Which was renamed to Xe for a while in 2009 or so, and now is called 'Academi', and part of the Constellis group.

http://en.wikipedia.org/wiki/Academi


As I posted before:

“Many of them are members of Opus Dei,” Hersh continued. “They do see what they’re doing — and this is not an atypical attitude among some military — it’s a crusade, literally. They see themselves as the protectors of the Christians. They’re protecting them from the Muslims [as in] the 13th century. And this is their function.”

My understanding of that statement is that he meant that they were deeply religious and were members op Opus Dei, not that there's a secretive organization that's controlling USSOCOM.

Please stop propagating things you read in that horrible VOX article.


I don't think this is even a controversial statement. Gen William Boykin was the former head of Delta Force and has been pretty unequivocal that the US is at war with Islam.

http://en.wikipedia.org/wiki/William_G._Boykin#Religious.2FP...


Being at war with Islam is not the same as being at war for Christ. A vocals segment of athiest thought leaders are also at war aIslam.


How many of them are senior military leadership?


> a blatant appeal to authority

This isn't really an appeal to authority.

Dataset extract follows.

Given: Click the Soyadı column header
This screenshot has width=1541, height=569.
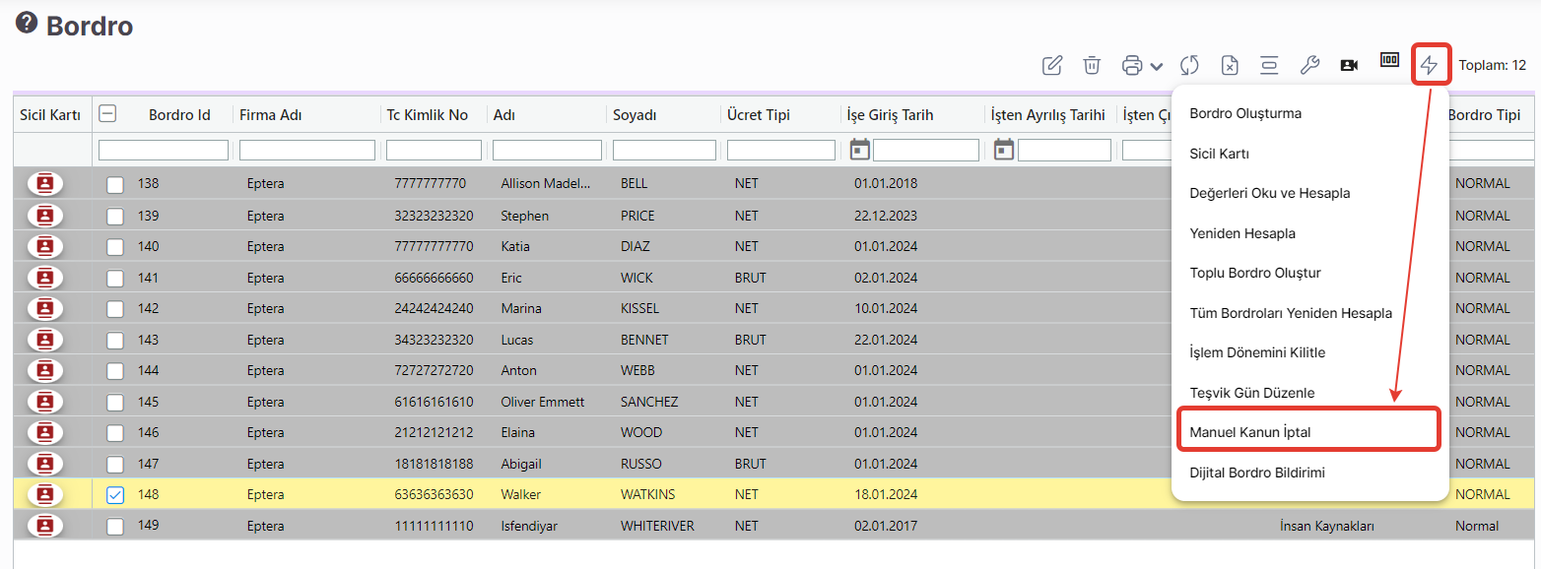Looking at the screenshot, I should pyautogui.click(x=635, y=115).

The claim "has broken more major stories than almost anyone alive" is suggesting that the probability of the current story being true is higher, given the unusually large number of successful stories previously published by the reporter.

The claim isn't that we should listen to the reporter because he is some sort of expert or that is he occupies a position of authority. Any problem with inferring the probability of a new event from a record of past events would would be an error in the inductive inference. (i.e. the black swan problem http://en.wikipedia.org/wiki/Falsifiability#Inductive_catego... )


In order for Hersh's comments about Opus Dei to discredit him as you're trying to do, they would have to be false. Do you know this?

_The Nation_'s Greg Grandin thinks the discreditors have more egg on their faces than Hersh does: http://www.thenation.com/blog/207001/its-conspiracy-how-disc...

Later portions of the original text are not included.